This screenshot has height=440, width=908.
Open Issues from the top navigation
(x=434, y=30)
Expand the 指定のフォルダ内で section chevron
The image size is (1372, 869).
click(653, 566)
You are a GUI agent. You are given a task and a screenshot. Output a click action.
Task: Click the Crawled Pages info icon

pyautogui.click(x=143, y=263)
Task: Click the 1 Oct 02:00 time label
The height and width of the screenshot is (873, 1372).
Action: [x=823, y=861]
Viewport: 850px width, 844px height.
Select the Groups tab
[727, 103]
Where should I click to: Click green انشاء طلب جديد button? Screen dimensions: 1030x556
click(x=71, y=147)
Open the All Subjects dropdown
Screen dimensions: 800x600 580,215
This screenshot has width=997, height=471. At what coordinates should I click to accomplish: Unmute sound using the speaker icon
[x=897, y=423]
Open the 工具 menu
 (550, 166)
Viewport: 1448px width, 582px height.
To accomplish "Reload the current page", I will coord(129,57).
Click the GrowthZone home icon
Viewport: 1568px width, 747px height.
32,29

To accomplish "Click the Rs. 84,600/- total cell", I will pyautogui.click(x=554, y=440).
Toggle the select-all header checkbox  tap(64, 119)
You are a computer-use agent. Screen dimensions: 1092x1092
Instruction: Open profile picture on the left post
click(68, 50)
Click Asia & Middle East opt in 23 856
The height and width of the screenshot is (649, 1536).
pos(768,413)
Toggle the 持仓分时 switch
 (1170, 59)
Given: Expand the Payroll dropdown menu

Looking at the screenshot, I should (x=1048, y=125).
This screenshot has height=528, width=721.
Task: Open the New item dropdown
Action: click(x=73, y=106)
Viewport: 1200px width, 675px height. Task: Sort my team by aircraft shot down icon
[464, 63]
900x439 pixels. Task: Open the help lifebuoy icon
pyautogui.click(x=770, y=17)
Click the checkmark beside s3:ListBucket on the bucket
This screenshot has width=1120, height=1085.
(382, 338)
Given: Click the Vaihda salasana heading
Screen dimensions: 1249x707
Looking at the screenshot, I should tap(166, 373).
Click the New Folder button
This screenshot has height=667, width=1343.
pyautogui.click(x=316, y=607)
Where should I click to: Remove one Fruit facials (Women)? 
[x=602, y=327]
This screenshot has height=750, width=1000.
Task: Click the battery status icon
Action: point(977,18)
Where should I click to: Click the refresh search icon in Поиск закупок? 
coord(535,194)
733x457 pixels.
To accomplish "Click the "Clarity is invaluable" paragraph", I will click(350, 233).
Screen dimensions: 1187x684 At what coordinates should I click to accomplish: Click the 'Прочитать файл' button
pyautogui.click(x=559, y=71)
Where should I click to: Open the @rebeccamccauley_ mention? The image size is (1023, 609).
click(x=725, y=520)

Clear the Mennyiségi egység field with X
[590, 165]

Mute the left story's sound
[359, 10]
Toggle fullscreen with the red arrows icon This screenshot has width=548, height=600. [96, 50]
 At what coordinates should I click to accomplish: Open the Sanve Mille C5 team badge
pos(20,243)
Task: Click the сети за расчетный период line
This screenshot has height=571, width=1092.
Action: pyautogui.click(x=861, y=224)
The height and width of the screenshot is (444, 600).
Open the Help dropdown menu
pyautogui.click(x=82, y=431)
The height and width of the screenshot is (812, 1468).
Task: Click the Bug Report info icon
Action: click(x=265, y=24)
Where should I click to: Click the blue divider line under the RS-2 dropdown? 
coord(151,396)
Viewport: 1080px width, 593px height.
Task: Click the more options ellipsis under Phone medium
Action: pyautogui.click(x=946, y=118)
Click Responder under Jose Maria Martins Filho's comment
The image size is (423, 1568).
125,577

.....

● Work instructions: Could you report how many lines in the data above include the word "agent"? Give the number and nothing more.

● Solution for this task: 2